Все топтались на кирпичах.

– Мунька, вали ты в кулаках!

– Не пойду, мой папаня коммунист.

– Ну ты, зубатый черт!

– Ишь ты-ы! – заорал Пахомка, у которого не затворялись зубы. – Я пойду, а батюню станут раскулачивать!

– Иди, тебе говорят, а то измотаю, как цуцика.

Пахомка, давя слезы и не затворяя белых зубов, отбивался:

– Ну, чево-о!.. Ну, не пойду-у… ну, не ле-езь…

Ипатка было накинулся на других, все отбивались.

– Ипатка, постой! – сказал Мунька. – Ты побудь трошки в кулаках. А кулаки на народе ездиють, мы тебе трошки повозим.

Ребятишки заорали, радостно блестя глазами, окружили Ипатку. Тот стоял в нерешительности.

– Ходи в кулаках! Ходи, Ипатка, в кулаках, мы тебе повозим.

Ипатка заухмылялся:

– Ну-к что ж… ну ладно, везите…

С криком, с веселым смехом ребятишки, блестя зубами и глазами, подняли Ипатку, подлезли под него плечами, шеями и, придерживая и подгибаясь, понесли…

Ипатка, ухмыляясь, согнувшись и держась за волосы ребятишек, орал на всю улицу:

– Но, но-о, окаянные!.. И до чего ноне паскудный народ пошел – самая лень…

– Да не тяни ты меня, Ипатка… – тоненько снизу, – бо-ольно!..

– Но, но, окаянные лежебоки… Нет, чтоб хозяйское добро в заботе, абы только нажраться!..

Высокая, худая, с печальными глазами женщина в рваном, с хворостиной (гнала двух гусей) остановилась.

– У-у, недотепы безовременные! Чем помогать отцам, чаво надумали – таскают жеребца на себе.

– Мы, баунька, кулака тягаем, служим ему!.. – смеясь и весело задыхаясь, прокричали ребятишки.

Женщина, заворачивая хворостиной, погнала гусей дальше.

– Кулаки! Какие ноне кулаки…

Она вытерла тугую слезинку. Всю жизнь только и была одна думушка – сколотить хоть маленькое хозяйство, и всю жизнь – только разваленная изба, ни коровы, ни лошади, старик с грыжей, нажитой на наемках. Дети – которые умирали, которые разбрелись.

Ребятишки с гамом, криком, смехом принесли Ипатку к кирпичам. Поднялся гам:

– И я кулак!

– И я!..

– И я!..

Влезали на плечи друг дружке. Каждый спихивал другого.

Ипатка сказал:

– Ну, теперь Пахомке: он хорошо меня возил.

Пахомка, весело ощерясь неприкрывающимися зубами, радостно полез на ребятишек и, сияя, уселся.

Ипатка мигнул. Ребятишки расступились, и земля охнула под Пахомкиным задом, взбив пыль.

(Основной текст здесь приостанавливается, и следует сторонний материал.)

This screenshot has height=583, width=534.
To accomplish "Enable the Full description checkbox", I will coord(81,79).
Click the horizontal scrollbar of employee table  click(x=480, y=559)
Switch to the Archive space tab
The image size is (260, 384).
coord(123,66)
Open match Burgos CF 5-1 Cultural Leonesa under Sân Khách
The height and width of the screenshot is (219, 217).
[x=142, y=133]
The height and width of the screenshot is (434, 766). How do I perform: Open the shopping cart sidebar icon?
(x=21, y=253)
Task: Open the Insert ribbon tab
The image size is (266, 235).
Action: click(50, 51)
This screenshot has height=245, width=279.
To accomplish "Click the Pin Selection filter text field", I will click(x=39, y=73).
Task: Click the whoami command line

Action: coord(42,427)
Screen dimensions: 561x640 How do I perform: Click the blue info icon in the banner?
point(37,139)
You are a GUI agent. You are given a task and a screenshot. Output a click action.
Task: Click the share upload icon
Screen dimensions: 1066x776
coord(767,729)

Пахомка сидел на земле, держался одной рукой за зад, другой растирал слезы, наползавшие на незакрываемые зубы, скулил:

– Пойду, ма-амке скажу…

Ипатка заорал:

– Кулак – враг народа, а ты лезешь на шею, короста вшивая!..

Ночной дождь

Мрак надвинулся необыкновенно быстро. Еще за несколько минут в густевших сумерках различалась дорога, рогастые овраги около дороги, съежившаяся, ставшая маленькой степь и иссера-клубящиеся смутные громады облаков. А теперь машина осторожно шла в непролазной черноте, с трудом щупая дрожащими огнями дорогу, которую можно было различить только у самых колес.

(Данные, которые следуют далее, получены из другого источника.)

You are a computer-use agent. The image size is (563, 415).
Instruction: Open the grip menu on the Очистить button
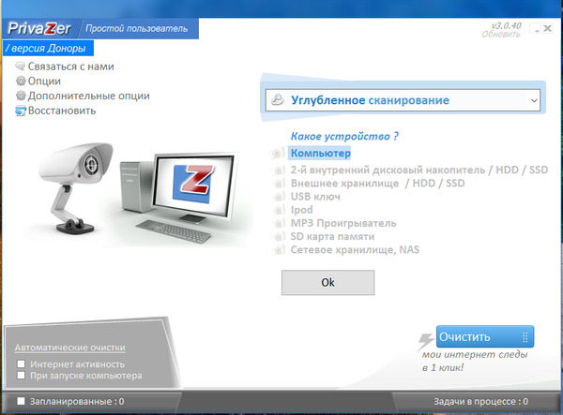coord(525,336)
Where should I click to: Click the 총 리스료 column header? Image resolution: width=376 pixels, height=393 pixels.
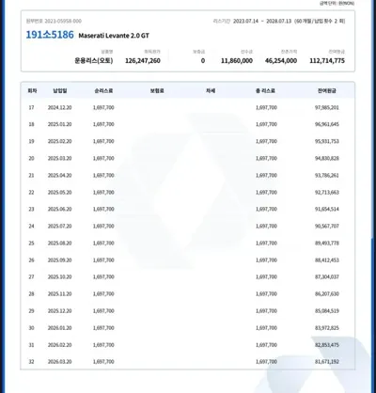(265, 91)
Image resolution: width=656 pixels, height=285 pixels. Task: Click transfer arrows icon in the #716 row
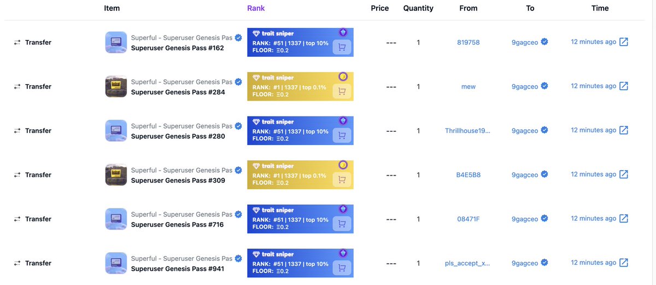(17, 219)
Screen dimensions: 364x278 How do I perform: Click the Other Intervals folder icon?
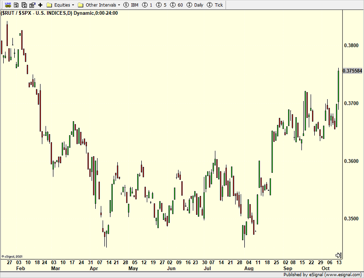point(81,5)
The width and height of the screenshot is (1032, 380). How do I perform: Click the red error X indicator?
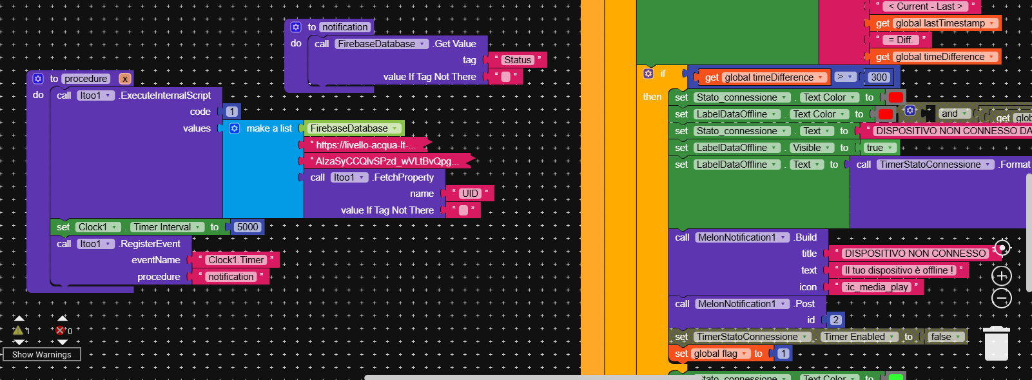click(61, 330)
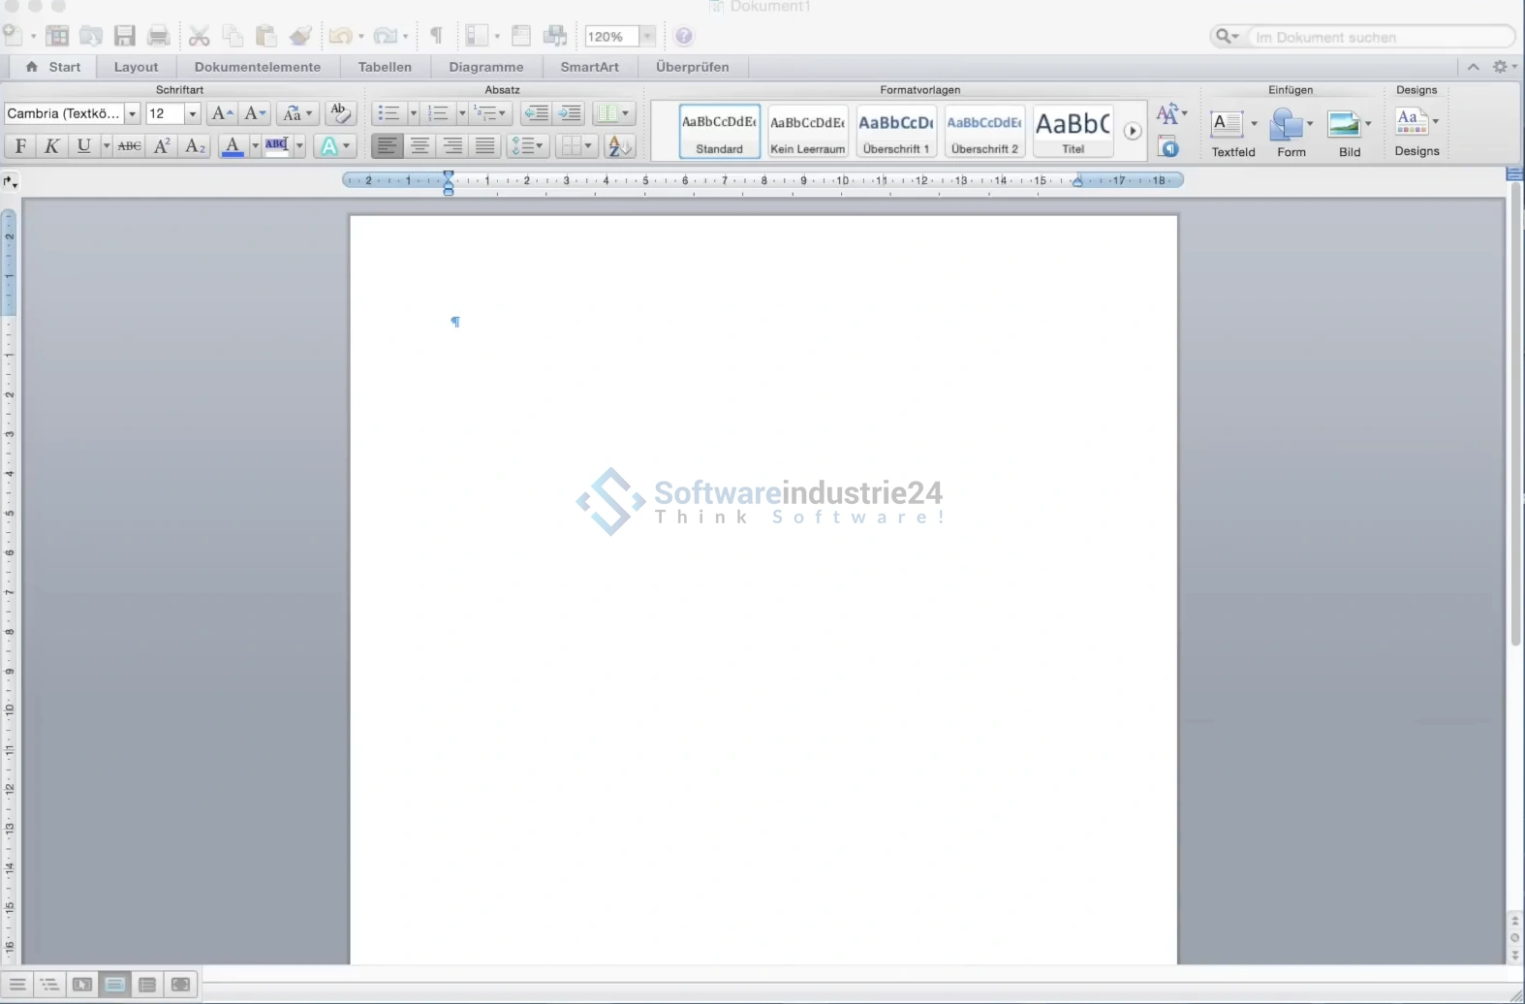The height and width of the screenshot is (1004, 1525).
Task: Click the Save document icon
Action: coord(125,37)
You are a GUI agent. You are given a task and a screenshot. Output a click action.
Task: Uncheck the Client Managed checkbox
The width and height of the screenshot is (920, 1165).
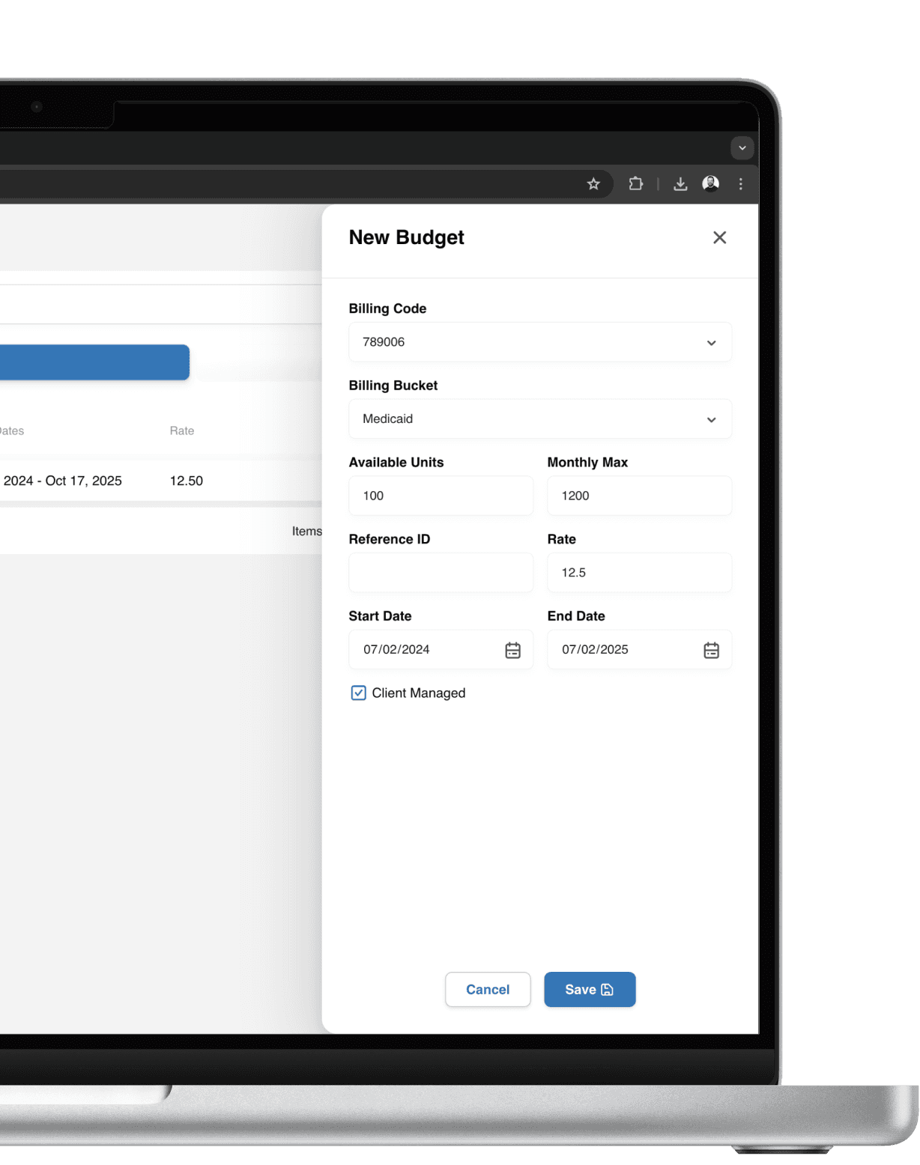[358, 693]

В набитой товарищами машине кто дремал, мотая головой, кто глядел неотрывно, как слепой, в беспросветную темь, кто думал о своем, не чувствуя ни мрака, ни толчков, хотя мотался, как все.

Мальчик, тепло пригревшийся на коленях отца – он его крепко держал, – видел, будто взбирается на высокую гору, но когда добрался до вершины, – вот-вот ухватится за край, – вдруг отрывался и, мотая головой, летел вниз. И опять взбирается, и снова у самого края, и, стряхнутый, опять летит вниз.

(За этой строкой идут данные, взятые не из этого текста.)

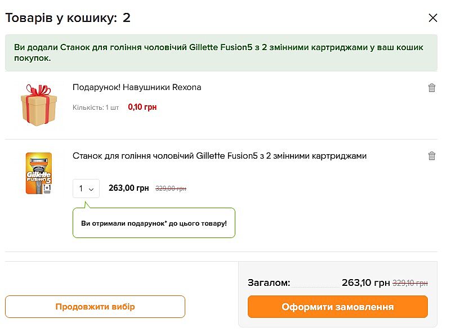Click the gift box product image
The image size is (451, 332).
pos(36,105)
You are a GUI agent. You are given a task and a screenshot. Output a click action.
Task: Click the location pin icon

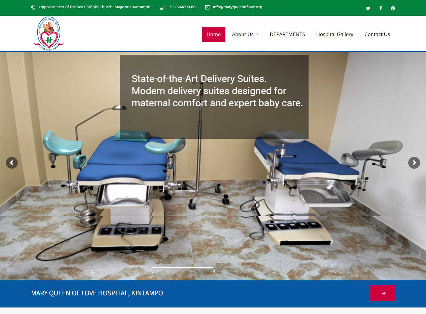tap(33, 7)

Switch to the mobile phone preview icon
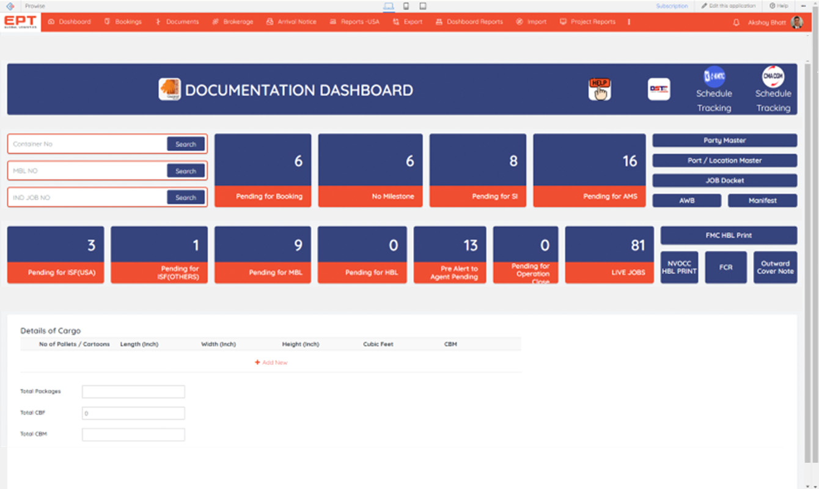pyautogui.click(x=406, y=6)
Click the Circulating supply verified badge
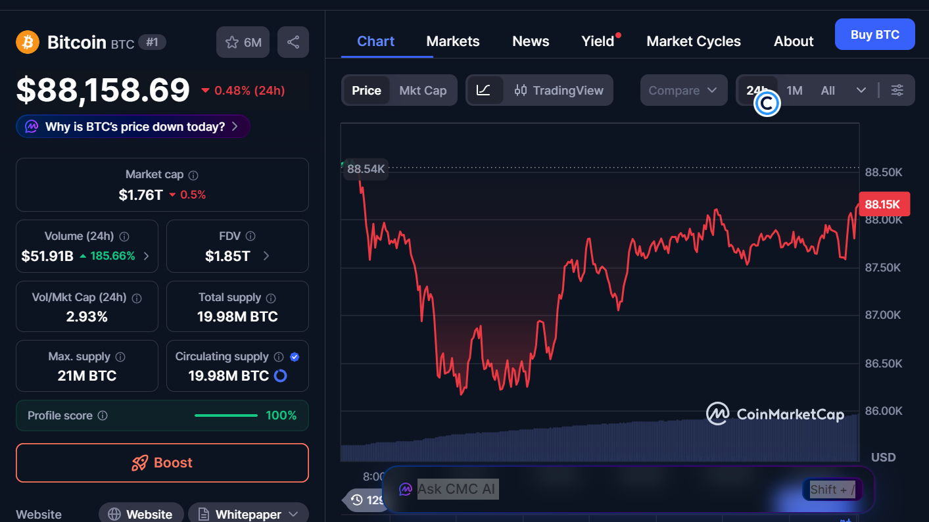929x522 pixels. click(295, 356)
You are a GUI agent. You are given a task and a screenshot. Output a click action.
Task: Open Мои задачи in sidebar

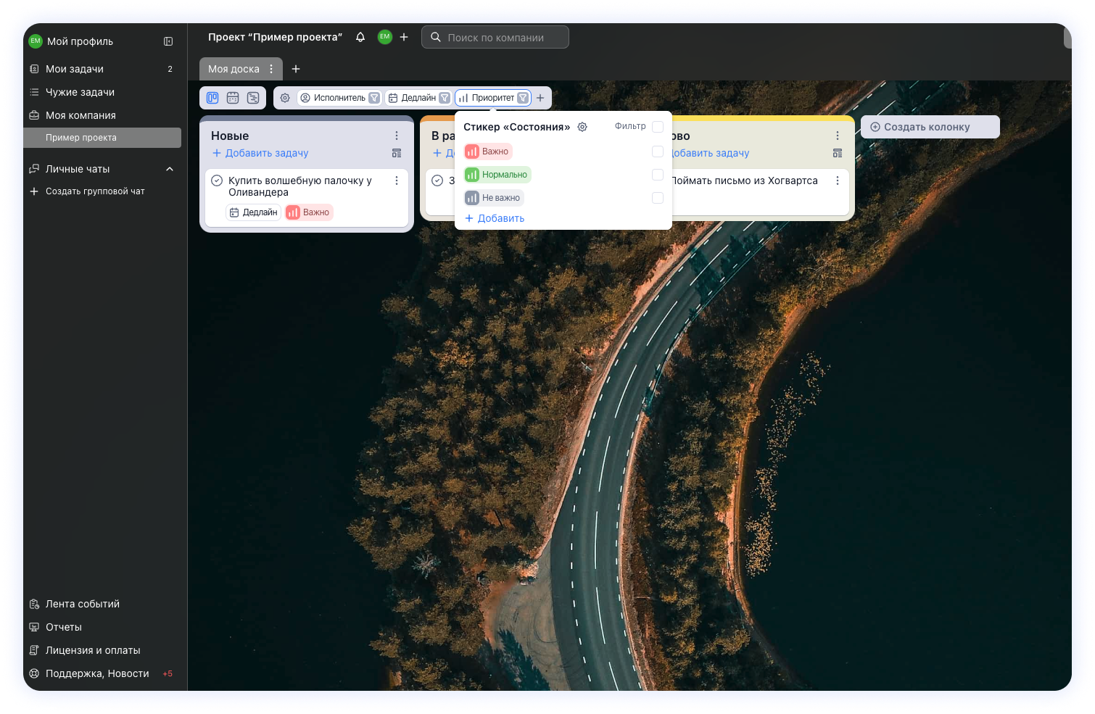pos(75,69)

Только шофер один отвечал за всех, один давал себе отчет в обстановке и вел машину в этом мраке, напряженно не упуская поминутно пропадающую и нарождающуюся в скользящих отсветах дорогу.

И вдруг произошло то, чего он боялся: мрак зашумел тысячами безветренных шумов, и ночь наполнилась. Все закрякали, захмыкали, заворочались. Стали натягивать на головы кто капюшон от дождевика, кто пальто, – машина была открытая. А мрак по-прежнему густо шумел, и по дороге в потускневшем свете фонарей уже рождались лужи с торопливо лопающимися пузырями.